This reinforces my suspicion that alignment and training in general is closer to being a pedagogical problem than anything else. Given a finite amount of training input, how do we elicit the desired model behavior? I’m not sure if asking educators is the right answer, but it’s one place to start.
It's a weird new thing. You might call it "AI psychology".
The problem with cribbing from education is that what "educators" do to humans doesn't apply to AIs cleanly. And it's not like "human alignment" is anywhere near a solved problem.
A big part of the bet USSR made was that human flaws like selfishness and greed could be educated out of population. The result was: a resounding failure. Even state-level efforts fail to robustly "align" human behavior.

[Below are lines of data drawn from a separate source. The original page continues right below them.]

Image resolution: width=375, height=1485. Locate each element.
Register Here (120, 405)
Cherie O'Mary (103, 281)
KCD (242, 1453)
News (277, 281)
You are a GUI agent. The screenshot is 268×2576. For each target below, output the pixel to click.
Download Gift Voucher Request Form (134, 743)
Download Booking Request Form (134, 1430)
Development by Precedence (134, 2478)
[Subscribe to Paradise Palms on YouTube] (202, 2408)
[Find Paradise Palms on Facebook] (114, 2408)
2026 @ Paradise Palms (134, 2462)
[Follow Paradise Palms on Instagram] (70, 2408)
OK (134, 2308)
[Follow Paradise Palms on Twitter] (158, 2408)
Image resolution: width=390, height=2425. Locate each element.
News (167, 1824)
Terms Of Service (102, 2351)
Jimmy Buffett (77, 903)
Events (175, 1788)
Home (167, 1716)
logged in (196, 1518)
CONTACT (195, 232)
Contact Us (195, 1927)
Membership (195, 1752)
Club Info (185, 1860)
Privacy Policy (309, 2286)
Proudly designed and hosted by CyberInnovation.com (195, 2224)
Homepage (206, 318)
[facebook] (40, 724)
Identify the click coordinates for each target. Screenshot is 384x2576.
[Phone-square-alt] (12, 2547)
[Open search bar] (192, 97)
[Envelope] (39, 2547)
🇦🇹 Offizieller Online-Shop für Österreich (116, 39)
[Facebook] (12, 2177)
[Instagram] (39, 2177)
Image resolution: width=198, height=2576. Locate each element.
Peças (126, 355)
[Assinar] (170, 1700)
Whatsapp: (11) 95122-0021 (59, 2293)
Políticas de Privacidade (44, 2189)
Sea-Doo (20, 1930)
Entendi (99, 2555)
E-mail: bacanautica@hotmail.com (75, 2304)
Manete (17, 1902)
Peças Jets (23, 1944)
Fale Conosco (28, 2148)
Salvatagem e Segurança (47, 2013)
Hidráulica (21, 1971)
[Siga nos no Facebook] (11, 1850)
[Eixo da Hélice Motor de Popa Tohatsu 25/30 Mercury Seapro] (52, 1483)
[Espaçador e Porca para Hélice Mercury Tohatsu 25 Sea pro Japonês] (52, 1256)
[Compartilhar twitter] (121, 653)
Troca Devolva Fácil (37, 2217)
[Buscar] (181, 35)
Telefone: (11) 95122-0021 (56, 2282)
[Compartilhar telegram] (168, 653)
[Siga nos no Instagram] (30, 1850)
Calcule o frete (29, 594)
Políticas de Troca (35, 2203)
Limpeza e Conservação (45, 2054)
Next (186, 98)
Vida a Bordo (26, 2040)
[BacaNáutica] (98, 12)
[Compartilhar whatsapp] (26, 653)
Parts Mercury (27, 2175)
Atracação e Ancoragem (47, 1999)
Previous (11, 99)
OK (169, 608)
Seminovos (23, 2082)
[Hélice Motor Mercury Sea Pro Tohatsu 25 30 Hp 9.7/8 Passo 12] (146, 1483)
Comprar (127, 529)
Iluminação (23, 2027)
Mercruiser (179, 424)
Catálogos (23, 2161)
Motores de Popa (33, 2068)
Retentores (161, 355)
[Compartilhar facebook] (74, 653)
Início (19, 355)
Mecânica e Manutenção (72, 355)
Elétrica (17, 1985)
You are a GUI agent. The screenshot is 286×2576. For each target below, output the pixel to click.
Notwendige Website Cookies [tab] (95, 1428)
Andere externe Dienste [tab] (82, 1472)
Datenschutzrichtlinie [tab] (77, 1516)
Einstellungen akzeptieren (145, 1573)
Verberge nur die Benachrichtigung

With AI, we have a lot more control over behavior, but that control just isn't very human-shaped. A lot of the practical methods in play seem closer to esoterics than to math, but they're not the kind of methods that are used in human education. You can teach humans by talking to them. You can't teach humans through soul data self-distillation.
Ted Chiang vindicated again: https://en.wikipedia.org/wiki/The_Lifecycle_of_Software_Obje...
inb4 there will be a whole new field of research that is basically psychology / pedagogy for AI. Who will be the Sigmund Freud of AI?
That's basically what the GOFAI field was for decades before the new neural net boom. Go read Minsky's Society of Mind, or the AGI Conference series papers.
you mean completely wrong, spread a problematic understanding psychology, and delay real progress for decades because smart people spend fruitless years trying to find a use for it.
...I think we might already have those people running AI companies.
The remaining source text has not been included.